Clamping mechanisms, such as cam locks, have often been used to either augment or replace pull-pin mechanisms. The clamping mechanism is used to clamp the two bodies together to reduce any relative motion between the two clamped bodies. But these mechanisms are often more expensive, require additional components, and are often more difficult to use. Because clamping forces can be quite high, clamping mechanisms typically have force amplifying components (such as a lever on a cam lock) that allow a user to apply the needed clamping force required to prevent motion between two bodies. However, these force amplifying components also can make it difficult for a user to judge when then have reached the optimum clamping force. Applying too little force can make it appear that two objects are clamped together tightly, but then allow the two bodies to dangerously slip during later use. Applying too much force can cause damage to the components.
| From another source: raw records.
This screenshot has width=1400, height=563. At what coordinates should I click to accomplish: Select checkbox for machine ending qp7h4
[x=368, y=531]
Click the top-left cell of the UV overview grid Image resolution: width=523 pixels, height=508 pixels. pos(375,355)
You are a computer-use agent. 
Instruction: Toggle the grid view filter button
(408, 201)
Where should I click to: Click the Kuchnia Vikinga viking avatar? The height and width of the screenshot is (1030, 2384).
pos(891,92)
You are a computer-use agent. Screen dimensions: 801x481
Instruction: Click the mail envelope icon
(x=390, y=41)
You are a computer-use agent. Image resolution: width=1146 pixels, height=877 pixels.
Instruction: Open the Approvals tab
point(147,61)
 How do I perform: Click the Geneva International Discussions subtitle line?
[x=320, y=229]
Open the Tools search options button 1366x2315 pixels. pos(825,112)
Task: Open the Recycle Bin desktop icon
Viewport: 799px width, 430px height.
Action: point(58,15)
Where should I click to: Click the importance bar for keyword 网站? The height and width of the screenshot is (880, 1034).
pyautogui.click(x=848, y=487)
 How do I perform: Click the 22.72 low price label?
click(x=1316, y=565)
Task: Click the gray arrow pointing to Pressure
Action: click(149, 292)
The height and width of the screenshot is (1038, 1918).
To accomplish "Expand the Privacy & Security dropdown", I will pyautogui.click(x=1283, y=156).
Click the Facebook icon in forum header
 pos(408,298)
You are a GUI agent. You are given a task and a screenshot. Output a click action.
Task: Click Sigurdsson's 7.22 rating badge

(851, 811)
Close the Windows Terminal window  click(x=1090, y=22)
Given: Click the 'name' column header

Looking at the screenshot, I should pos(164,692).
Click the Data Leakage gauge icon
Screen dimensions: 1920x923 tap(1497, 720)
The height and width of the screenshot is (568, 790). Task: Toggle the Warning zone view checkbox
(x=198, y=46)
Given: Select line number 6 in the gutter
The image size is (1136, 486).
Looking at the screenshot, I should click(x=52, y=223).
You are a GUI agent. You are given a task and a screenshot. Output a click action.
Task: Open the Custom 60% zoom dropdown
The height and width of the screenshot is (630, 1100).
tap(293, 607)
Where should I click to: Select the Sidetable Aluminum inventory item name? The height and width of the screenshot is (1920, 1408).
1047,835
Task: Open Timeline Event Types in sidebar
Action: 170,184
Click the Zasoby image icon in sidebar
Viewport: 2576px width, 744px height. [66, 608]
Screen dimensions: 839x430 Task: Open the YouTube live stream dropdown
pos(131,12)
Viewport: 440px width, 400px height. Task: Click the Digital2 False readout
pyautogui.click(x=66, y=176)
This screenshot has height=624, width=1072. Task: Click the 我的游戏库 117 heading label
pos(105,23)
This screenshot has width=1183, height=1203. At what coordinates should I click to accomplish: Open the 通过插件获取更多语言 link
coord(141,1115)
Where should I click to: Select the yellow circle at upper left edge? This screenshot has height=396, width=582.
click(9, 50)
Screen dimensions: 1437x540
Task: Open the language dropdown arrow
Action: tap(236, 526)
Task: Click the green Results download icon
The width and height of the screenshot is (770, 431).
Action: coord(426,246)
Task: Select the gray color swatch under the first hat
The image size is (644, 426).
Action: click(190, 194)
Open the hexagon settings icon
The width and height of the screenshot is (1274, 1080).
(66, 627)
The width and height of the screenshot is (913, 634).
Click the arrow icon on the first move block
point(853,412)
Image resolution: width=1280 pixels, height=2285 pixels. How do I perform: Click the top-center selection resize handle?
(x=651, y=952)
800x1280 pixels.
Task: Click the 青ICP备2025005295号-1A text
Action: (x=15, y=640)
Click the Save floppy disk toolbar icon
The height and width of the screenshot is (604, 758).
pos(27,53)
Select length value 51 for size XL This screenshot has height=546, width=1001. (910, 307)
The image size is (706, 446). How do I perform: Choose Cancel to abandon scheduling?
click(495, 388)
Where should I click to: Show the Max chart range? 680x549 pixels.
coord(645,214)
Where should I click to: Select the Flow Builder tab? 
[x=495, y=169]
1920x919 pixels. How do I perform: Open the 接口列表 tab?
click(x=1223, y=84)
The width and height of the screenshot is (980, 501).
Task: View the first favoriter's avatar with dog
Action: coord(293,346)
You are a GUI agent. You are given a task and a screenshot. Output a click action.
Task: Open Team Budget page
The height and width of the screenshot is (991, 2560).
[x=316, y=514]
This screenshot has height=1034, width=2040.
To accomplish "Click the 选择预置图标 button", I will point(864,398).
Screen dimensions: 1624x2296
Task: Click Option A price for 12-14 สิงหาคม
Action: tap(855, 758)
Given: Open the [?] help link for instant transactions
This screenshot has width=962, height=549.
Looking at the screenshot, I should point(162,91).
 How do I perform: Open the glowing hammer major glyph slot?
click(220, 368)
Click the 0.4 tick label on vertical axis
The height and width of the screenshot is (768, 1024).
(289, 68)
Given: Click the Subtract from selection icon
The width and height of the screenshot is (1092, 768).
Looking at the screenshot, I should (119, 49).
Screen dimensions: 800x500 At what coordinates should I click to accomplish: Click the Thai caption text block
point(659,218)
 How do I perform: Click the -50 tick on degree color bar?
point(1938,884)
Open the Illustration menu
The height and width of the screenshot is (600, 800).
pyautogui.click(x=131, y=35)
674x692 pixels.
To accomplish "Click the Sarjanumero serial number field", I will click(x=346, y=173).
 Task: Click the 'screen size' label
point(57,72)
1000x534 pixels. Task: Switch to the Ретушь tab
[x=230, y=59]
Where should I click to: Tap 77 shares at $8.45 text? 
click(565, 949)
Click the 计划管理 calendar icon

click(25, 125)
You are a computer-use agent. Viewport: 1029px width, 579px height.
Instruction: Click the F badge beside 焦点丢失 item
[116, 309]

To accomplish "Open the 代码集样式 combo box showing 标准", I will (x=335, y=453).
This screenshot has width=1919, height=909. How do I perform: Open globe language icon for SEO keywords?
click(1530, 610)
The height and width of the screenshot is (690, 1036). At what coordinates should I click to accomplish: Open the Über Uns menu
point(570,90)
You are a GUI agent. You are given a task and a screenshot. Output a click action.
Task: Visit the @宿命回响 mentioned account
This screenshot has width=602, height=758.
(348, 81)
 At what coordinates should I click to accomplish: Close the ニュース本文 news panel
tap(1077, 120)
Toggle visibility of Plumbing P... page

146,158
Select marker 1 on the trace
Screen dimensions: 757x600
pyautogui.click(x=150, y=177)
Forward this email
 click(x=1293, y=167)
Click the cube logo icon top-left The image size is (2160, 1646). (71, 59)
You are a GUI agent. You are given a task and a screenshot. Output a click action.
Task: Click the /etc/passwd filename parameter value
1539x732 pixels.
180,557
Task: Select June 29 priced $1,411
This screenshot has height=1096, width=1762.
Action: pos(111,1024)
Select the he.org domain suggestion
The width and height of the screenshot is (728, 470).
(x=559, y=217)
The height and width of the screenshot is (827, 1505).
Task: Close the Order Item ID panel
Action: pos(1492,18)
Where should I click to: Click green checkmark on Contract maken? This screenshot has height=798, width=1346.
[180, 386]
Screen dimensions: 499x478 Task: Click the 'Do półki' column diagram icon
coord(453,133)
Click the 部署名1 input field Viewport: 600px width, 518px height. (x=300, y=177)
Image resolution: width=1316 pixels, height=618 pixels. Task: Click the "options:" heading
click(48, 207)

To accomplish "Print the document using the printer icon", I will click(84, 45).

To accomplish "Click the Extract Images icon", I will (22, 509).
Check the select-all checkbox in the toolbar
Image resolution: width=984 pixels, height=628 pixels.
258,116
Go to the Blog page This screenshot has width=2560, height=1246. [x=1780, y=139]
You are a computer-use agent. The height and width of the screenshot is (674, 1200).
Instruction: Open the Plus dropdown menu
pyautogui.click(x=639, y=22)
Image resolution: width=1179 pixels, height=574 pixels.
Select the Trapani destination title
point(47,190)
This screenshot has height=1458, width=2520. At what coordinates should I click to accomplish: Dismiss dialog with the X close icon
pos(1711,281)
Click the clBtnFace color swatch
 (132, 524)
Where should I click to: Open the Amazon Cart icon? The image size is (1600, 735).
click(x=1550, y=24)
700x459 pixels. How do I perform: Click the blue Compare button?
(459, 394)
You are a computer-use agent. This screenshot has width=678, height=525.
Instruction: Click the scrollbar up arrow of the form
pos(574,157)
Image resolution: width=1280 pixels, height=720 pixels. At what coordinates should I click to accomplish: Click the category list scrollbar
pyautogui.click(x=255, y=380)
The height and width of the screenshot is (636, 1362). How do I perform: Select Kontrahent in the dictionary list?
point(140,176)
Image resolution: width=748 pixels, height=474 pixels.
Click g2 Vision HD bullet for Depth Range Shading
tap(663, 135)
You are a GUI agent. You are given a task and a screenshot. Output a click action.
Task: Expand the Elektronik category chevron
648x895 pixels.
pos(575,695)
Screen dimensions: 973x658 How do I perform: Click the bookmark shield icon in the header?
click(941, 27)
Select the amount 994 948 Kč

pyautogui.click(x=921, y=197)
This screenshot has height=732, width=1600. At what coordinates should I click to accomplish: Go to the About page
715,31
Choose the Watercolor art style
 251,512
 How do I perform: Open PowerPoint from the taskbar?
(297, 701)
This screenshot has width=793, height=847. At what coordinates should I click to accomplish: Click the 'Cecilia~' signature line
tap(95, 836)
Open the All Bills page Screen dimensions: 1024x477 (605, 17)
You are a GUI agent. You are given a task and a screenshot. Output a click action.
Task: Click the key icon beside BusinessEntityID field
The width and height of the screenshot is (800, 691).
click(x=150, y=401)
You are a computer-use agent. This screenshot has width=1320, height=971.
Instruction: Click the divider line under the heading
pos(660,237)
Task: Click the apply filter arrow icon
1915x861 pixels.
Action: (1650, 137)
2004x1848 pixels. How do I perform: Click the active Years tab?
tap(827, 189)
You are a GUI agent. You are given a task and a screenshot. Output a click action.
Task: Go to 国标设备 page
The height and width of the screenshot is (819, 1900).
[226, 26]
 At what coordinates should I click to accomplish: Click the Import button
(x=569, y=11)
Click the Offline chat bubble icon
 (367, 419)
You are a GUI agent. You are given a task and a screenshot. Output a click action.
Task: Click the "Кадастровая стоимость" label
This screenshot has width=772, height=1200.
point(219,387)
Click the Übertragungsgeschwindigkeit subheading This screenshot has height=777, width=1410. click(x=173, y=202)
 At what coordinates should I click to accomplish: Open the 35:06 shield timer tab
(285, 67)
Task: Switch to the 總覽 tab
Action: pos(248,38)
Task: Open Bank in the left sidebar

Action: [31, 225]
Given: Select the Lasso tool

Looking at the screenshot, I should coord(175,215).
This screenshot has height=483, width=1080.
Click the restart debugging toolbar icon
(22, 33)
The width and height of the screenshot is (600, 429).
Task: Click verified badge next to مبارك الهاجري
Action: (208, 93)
Additionally, the large clamping forces in turn create large frictional forces, often making it difficult for a user to lock or unlock the clamped components. Again, the addition of these mechanisms can greatly increase the cost and complexity of the apparatus.
There remains a need for a locking and unlocking apparatus which will securely lock two bodies together such that there is relatively little relative motion between the two bodies when the locking mechanism is engaged, while still offering the ease of use, reliability, cost advantages, and reduced complexity of a lower tolerance device.